● PROBLEMS AND TASKS
A) From the essay on police use of force, copy the passage that begins at the words "It’s one thing" and stops after the words "nonetheless it’s tragic.".
B) Decide whether each statement agrees with the essay on police use of force, answering yes or no and quoting the words that settle it: (i) The writer began policing in the early 1970s. (ii) The writer holds that every police error should result in jail. (iii) Dontre Hamilton was shot 14 times.

-- SELECTED TEXT follows --

By Ed Flynn
April 9, 2015
IDEAS
Ed Flynn is the Milwaukee police chief.

I’ve been in policing for over 40 years. What we saw on the video of North Charleston police officer Michael Slager shooting unarmed Walter Scott eight times is the clearest example of documented wrongdoing I’ve ever seen. It’s not even a close call.

It’s one thing to identify with an officer needing to make split-second decisions under pressure in violent circumstances with insufficient information who reacts to a perceived or actual threat. That happens every day in America. Sometimes officers trying their best shoot and kill someone who is not the threat they perceived. It’s analogous to soldiers overseas who are clearing a village. One person fires a round, then everybody fires a round, and we have a tragic circumstance. Those troopers aren’t trying to be criminal, but nonetheless it’s tragic.

I have been in circumstances where officers are trying to operate with the best of intentions but still engage in questionable uses of deadly force. People want to put them in jail over an error in judgment. It’s not malice. It’s not obvious recklessness or wantonness. But what we saw on this video is not that. I don’t know a law enforcement professional who trains their officers to shoot unarmed, fleeing suspects. This is unambiguous. There’s no gray area when it comes to that. Officers know you don’t do that.

I started policing in the early 1970s. To say that policing is remotely like it was then is just wrong and foolish. There have been enormous improvements. One of the great ironies in American policing is that because of these highly controversial events that have been documented, there’s a perception that the profession is somehow out of control or failing in its responsibilities to engage in fair and impartial policing. That is of great concern. We cannot be believed if we don’t take decisive actions when our officers are clearly wrong. Bad police performance that’s not motivated by malice needs to be dealt with very sternly, including termination. But not every police error is necessarily something that should result in jail.

I fired an officer for bad judgment that resulted in the death of Dontre Hamilton, who grabbed a Milwaukee officer’s police baton and was shot 14 times by Officer Christopher Manney. The officer’s approach was wrong and in violation of our training, and I fired him. That’s an appropriate sanction to something that was unmotivated by malice. The challenge is: Are we doing enough of that? Prison isn’t necessarily the appropriate sanction any more than it is for a surgeon who engages in a botched operation.

Every one of these well-documented instances sets us back. It doesn’t matter where. Milwaukee, Chicago, New York, Los Angeles. They all get judged by what happens in Wherever, USA. All too often, stories drive policy, not data. But look at the data in every big city. There have been significant declines in the use of force. With all due respect to the motives of those who take to the streets, it’s far easier to mobilize against perceived misconduct than to deal with systemic disparate violence in disadvantaged neighborhoods.

Our officers are depressed by the current environment today. They’re judged by the worst example anywhere in the country. It affects their work. Officers are fearful that every action is going to be judged with the worst possible presumptions. I look at the case in South Carolina, and it’s clear that this is a wrongful use of force. Generally speaking, cops in that environment are highly sensitive now to how they will be judged when they think they’re trying to do the right thing.

The way you prevent something like this from happening again is training and supervision. I feel right now that we’re at a critical point in terms of the public consensus about what the police are doing in the communities that need them the most. But there will be times when individuals go off the grid. There are no guarantees when it comes to human conduct. That’s what we have to understand. Bad doctors are bad doctors even though they went to good medical schools. And sometimes bad cops are bad cops even if they’ve gone through training and passed the test.

-- SELECTED TEXT concluded --
-- MATERIAL PROVIDED follows --

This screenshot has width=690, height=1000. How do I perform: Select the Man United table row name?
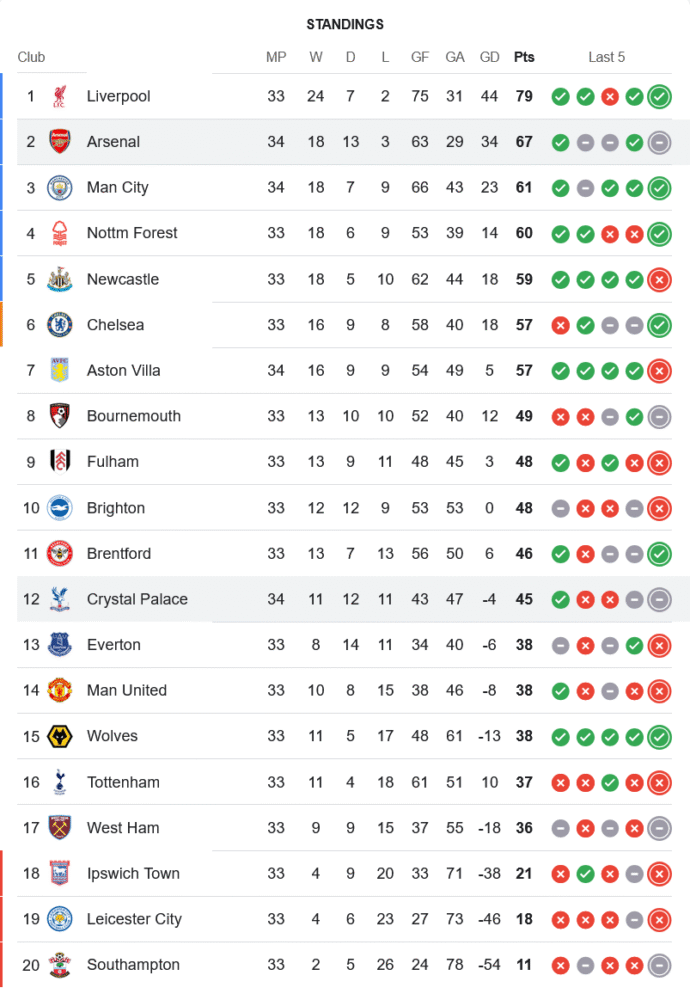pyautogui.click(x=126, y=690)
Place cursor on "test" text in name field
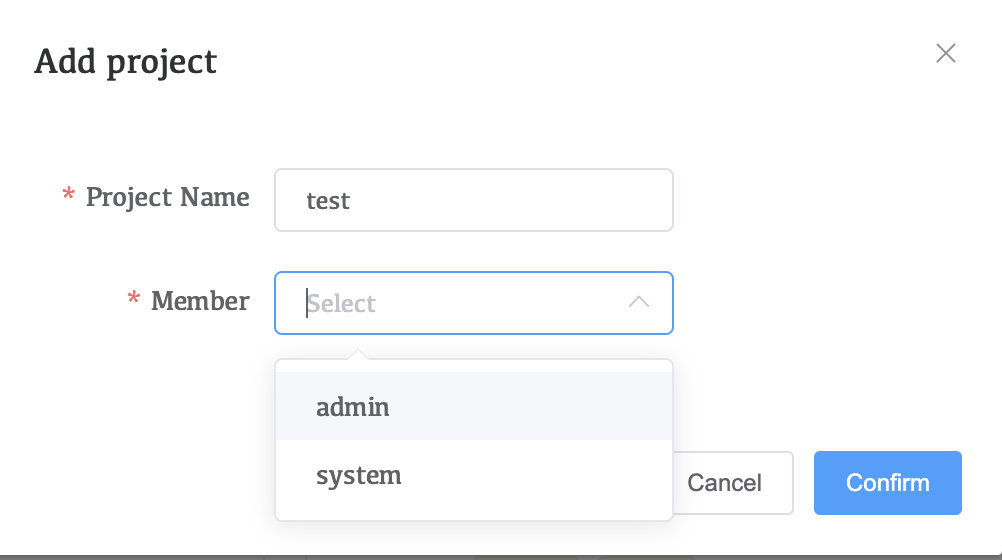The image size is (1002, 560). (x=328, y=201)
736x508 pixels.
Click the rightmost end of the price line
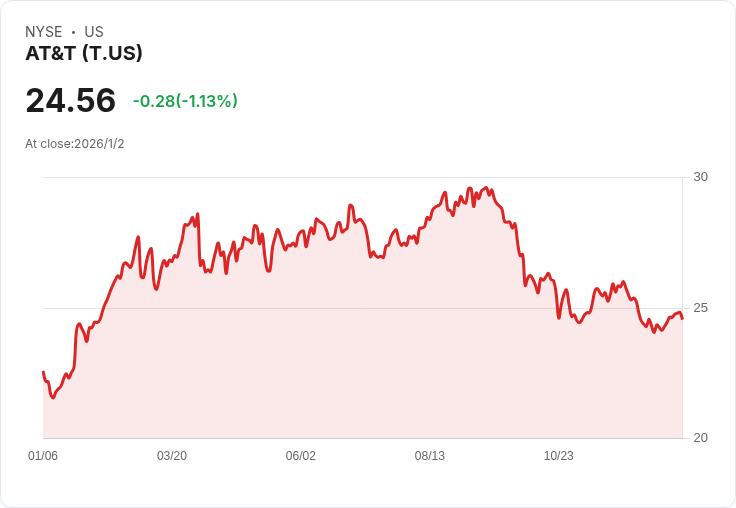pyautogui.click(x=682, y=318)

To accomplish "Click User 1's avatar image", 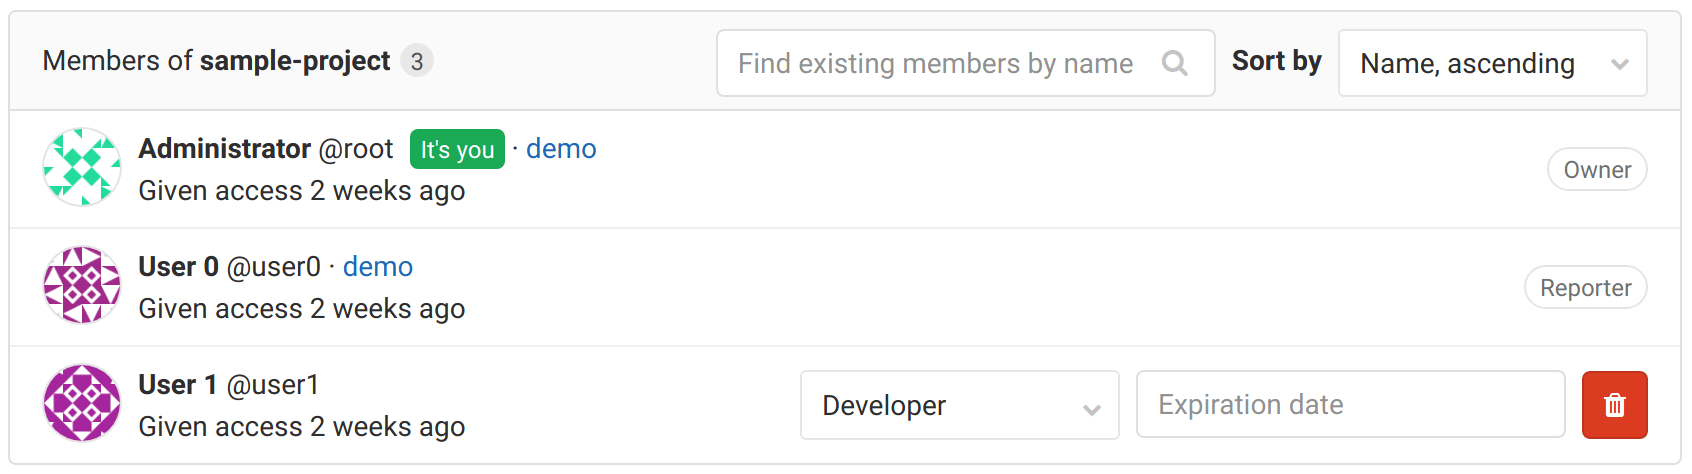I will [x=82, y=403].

-- MATERIAL PROVIDED concluded --
-- MATERIAL PROVIDED follows --

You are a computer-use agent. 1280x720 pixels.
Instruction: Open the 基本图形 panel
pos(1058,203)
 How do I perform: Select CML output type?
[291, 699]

-- MATERIAL PROVIDED concluded --
-- MATERIAL PROVIDED follows --

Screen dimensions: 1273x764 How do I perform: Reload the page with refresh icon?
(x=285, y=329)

-- MATERIAL PROVIDED concluded --

● ANSWERS TO THE PROBLEMS
A)
It’s one thing to identify with an officer needing to make split-second decisions under pressure in violent circumstances with insufficient information who reacts to a perceived or actual threat. That happens every day in America. Sometimes officers trying their best shoot and kill someone who is not the threat they perceived. It’s analogous to soldiers overseas who are clearing a village. One person fires a round, then everybody fires a round, and we have a tragic circumstance. Those troopers aren’t trying to be criminal, but nonetheless it’s tragic.

B)
(i) Yes: "I started policing in the early 1970s."
(ii) No: "But not every police error is necessarily something that should result in jail."
(iii) Yes: "was shot 14 times by Officer Christopher Manney"